1. We investigated whether cyclosporin A, a potent immunosuppressive drug, affects group II phospholipase A2. (PLA2; EC 3.1.1.4) induction in rat renal mesangial cells. 2. Previously we showed that the expression of group II PLA2 in rat renal mesangial cells is triggered by exposure of the cells to inflammatory cytokines such as interleukin 1 beta (IL-1 beta) or tumour necrosis factor alpha and agents that elevate cellular levels of cyclic AMP. Treatment of mesangial cells with IL-1 beta for 24 h induced PLA2 activity secreted into cell culture supernatants by about 16 fold.
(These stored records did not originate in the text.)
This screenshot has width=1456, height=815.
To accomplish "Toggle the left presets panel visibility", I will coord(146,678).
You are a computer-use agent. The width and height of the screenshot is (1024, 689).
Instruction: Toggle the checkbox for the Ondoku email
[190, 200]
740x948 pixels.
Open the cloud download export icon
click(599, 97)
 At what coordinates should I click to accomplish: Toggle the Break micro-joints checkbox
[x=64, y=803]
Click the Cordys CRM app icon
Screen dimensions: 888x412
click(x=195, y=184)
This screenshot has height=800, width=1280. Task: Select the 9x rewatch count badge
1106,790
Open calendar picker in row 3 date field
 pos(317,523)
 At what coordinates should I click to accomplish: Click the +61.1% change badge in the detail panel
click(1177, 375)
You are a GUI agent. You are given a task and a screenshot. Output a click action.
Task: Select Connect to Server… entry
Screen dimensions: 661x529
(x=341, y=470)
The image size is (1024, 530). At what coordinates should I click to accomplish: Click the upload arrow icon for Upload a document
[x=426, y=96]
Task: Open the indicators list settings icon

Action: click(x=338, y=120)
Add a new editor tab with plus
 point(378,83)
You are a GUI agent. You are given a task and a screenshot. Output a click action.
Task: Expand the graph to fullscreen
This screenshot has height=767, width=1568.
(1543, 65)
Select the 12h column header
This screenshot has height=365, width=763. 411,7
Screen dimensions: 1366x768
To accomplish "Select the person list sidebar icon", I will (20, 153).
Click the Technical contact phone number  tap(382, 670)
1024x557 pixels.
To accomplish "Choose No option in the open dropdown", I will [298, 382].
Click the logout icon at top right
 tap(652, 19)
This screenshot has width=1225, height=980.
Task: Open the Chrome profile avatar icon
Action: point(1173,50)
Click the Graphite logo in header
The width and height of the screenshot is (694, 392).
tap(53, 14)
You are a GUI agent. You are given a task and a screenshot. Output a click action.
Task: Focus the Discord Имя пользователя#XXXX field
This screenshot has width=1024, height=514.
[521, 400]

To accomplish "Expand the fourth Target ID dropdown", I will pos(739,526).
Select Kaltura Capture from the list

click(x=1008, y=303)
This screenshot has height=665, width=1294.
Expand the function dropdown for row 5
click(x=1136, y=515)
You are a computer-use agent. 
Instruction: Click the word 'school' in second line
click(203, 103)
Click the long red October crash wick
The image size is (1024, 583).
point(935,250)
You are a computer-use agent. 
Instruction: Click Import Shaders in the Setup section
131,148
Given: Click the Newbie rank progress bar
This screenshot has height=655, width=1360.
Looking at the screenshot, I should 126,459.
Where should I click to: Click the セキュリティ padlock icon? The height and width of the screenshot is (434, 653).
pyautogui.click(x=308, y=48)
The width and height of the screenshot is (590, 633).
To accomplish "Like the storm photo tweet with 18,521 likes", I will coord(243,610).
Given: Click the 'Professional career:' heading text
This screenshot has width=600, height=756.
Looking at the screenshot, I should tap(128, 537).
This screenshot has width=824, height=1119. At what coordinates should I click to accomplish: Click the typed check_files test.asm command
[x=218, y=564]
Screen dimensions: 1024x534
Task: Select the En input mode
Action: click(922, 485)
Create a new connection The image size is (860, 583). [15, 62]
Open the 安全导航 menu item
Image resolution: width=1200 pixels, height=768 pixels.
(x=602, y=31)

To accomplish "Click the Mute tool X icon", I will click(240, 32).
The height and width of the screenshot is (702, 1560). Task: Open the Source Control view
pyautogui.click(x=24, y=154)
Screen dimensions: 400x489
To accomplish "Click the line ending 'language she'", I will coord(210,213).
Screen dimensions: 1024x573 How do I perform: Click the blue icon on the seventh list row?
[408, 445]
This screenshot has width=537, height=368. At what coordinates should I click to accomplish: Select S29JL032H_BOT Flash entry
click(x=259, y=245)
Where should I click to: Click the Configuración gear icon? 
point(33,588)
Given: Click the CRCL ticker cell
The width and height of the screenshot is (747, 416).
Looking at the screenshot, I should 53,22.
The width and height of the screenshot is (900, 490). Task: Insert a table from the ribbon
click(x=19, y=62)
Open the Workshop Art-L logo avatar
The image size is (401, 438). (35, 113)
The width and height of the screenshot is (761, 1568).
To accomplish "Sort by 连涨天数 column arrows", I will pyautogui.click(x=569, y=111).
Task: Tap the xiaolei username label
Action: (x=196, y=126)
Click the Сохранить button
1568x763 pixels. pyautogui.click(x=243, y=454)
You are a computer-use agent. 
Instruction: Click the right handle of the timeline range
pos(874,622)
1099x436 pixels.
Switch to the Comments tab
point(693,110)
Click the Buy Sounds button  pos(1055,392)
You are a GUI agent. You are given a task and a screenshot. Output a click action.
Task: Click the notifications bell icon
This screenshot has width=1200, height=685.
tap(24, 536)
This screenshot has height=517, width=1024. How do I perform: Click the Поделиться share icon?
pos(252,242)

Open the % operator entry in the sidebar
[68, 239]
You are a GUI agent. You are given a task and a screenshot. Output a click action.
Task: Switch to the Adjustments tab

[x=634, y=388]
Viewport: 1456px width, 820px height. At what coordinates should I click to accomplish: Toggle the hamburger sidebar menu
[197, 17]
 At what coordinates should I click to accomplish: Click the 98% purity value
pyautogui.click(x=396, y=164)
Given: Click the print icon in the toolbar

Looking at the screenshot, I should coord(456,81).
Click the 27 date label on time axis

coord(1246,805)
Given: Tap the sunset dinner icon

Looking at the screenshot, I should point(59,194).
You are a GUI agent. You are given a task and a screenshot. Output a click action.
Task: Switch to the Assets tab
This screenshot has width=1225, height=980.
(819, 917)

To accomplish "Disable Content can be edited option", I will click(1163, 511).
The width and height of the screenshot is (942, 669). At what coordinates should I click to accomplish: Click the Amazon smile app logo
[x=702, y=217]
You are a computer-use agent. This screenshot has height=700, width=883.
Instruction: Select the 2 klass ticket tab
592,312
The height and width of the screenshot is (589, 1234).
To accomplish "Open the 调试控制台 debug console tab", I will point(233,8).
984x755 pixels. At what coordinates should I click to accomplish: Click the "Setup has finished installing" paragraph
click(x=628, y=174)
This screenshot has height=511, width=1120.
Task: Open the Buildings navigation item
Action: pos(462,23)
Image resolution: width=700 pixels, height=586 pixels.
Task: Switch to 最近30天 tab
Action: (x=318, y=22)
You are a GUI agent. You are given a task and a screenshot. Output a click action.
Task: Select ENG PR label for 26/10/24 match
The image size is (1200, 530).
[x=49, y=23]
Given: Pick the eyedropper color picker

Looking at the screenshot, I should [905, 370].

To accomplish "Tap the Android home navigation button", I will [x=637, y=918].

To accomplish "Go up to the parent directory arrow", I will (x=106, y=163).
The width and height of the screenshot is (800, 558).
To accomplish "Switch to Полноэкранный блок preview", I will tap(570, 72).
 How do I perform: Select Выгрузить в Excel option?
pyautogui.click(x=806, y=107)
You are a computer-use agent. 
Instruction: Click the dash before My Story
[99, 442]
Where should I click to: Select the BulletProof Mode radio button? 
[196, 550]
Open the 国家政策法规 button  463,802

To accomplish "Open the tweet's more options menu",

Incubation of mesangial cells with cyclosporin A inhibited IL-1 beta-induced PLA2 section in a dose-dependent fashion, with an IC50 value of 4.3 microM. Cyclosporin A did not directly inhibit enzymatic activity of PLA2. 3. Immunoprecipitation of radioactively labelled PLA2 protein from mesangial cell supernatants revealed that the inhibition of PLA2 activity is due to a suppression of PLA2 protein levels. This effect was preceded by a reduction of PLA2 mRNA steady state levels, as demonstrated by Northern blot analyses of total cellular RNA isolated from stimulated mesangial cells. 4. In order to evaluate whether cyclosporin A would affect the transcriptional activity of the PLA2 gene, we performed nuclear run on transcription experiments and provided evidence that the transcription rate of the PLA2 gene is reduced by cyclosporin A. 5. Previously we found that the nuclear transcription factor kappa B (NF kappa B) is an essential component of the IL-1 beta-dependent upregulation of PLA2 gene transcription. By electrophoretic mobility shift analysis, we demonstrated that cyclosporin A diminishes the formation of NF kappa B DNA-binding complexes, thus suggesting that this transcription factor is a target for cyclosporin A-mediated repression of PLA2 gene transcription. 6. The data presented in this study strongly suggest that the cellular mechanism involved in the IL1 beta-dependent transcriptional upregulation of the PLA2 gene in mesangial cells is a target for the action of cyclosporin A.